In my state, Minnesota, the statute of limitations for medical malpractice is only two years; for every other tort claim for professional malpractice it's six years. In order to commence a medical malpractice lawsuit you have to present an affidavit from an expert that supports your claim -- but no other types of lawsuits require expert opinions before you can even sue. And about 80% of all medical malpractice cases that actually go to trial result in defense verdicts (the doctor wins), in part because the insurance company can afford to bury the plaintiff in onerous, miserable discovery demands and delay the case for years until the injured person, who probably is broke and can't work, has to take whatever measly settlement they offer.

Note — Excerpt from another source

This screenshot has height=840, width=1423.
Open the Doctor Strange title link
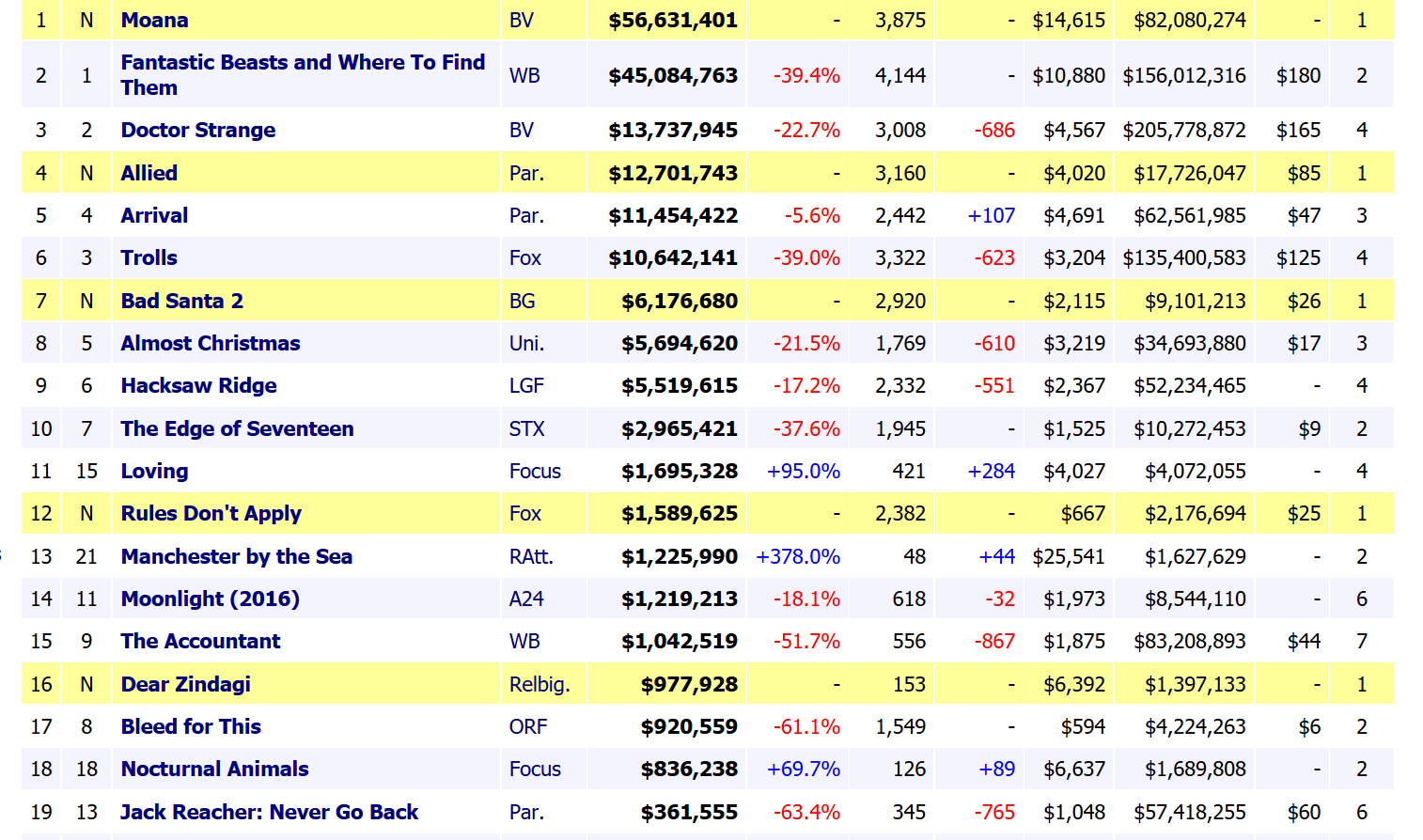197,130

The real reason malpractice insurance is expensive is that the insurers invested heavily in the stock market and they raised their premiums to make up for their losses -- but they gave the doctors a line of bull about frivolous malpractice claims. Some years ago they were actually required to refund premiums when a state investigation uncovered what they were really doing.

And if a negligent doctor caused you or your family member to be permanently injured -- which does happen, more often than we'd like to imagine -- how would you feel about a cap on recoverable damages? Say, $250,000, which was one number that was being kicked around. That would take care of a paraplegic for maybe a year.

Medical professionals should be treated like everyone else; to avoid negligence claims they should use risk management methods like other businesses and professions. And keep in mind that the real culprits here are the insurance companies.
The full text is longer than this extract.